* [AIM OF THE TASK]: With the pictures left out, reproduce exactly the lines running from the line with "This screenshot has" to the last line of the material below.

* [RECORD SET]:
____________________

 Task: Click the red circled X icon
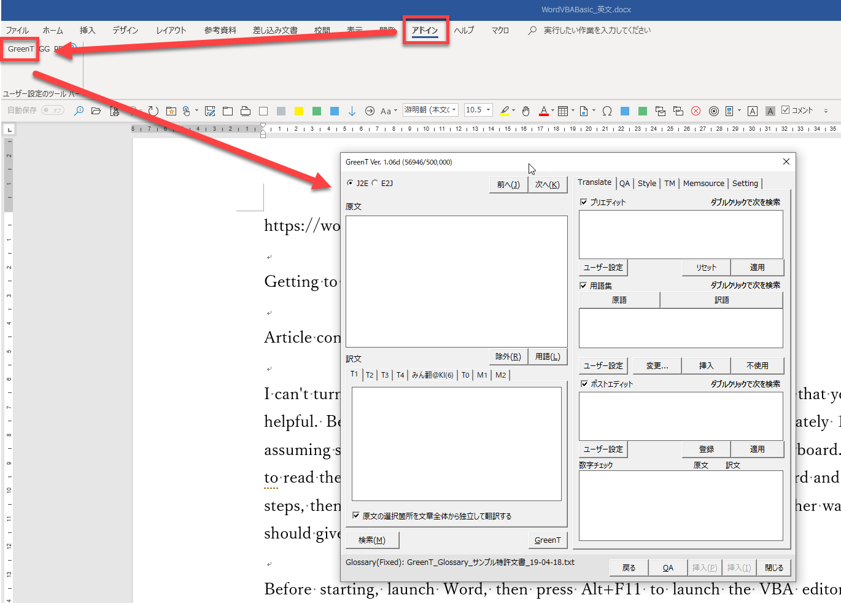(696, 111)
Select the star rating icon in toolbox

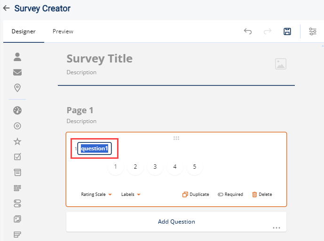17,141
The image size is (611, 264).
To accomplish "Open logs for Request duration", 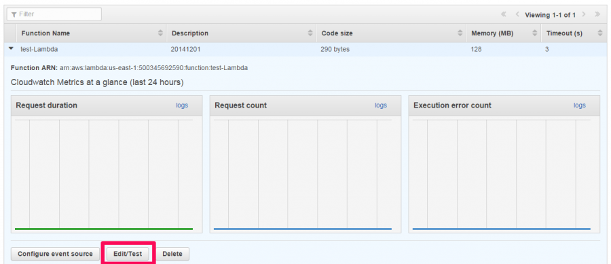I will (x=182, y=105).
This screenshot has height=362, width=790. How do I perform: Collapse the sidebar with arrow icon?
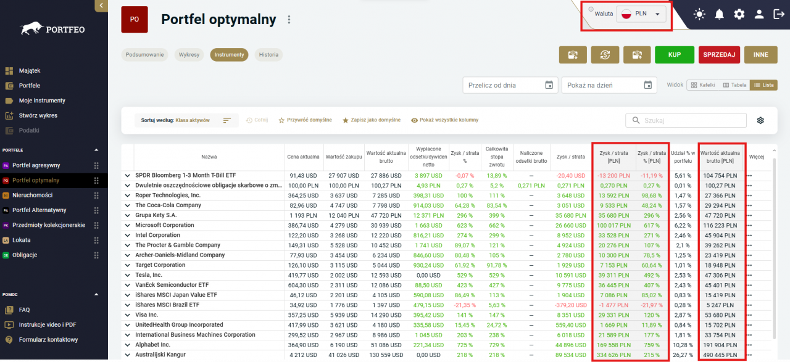click(x=101, y=6)
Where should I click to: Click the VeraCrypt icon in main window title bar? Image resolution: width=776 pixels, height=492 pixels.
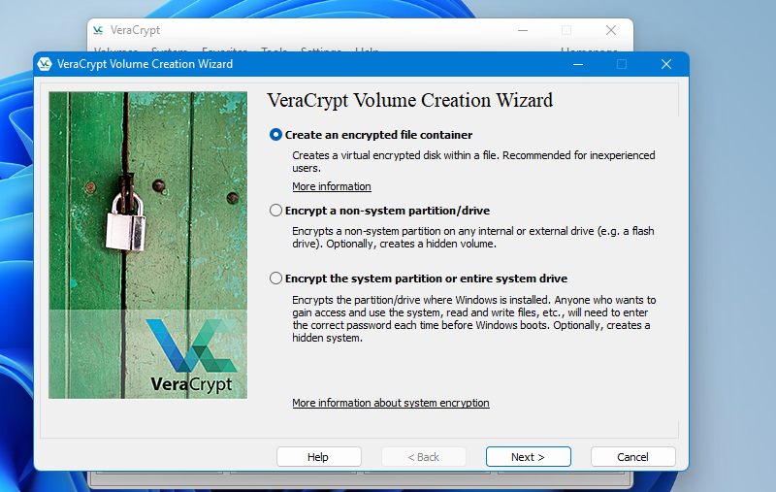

____________________

* [REPLY]:
This screenshot has height=362, width=790. How do I perform: Collapse the sidebar with arrow icon?
click(x=101, y=6)
Where should I click to: Click the VeraCrypt icon in main window title bar? Image resolution: width=776 pixels, height=492 pixels.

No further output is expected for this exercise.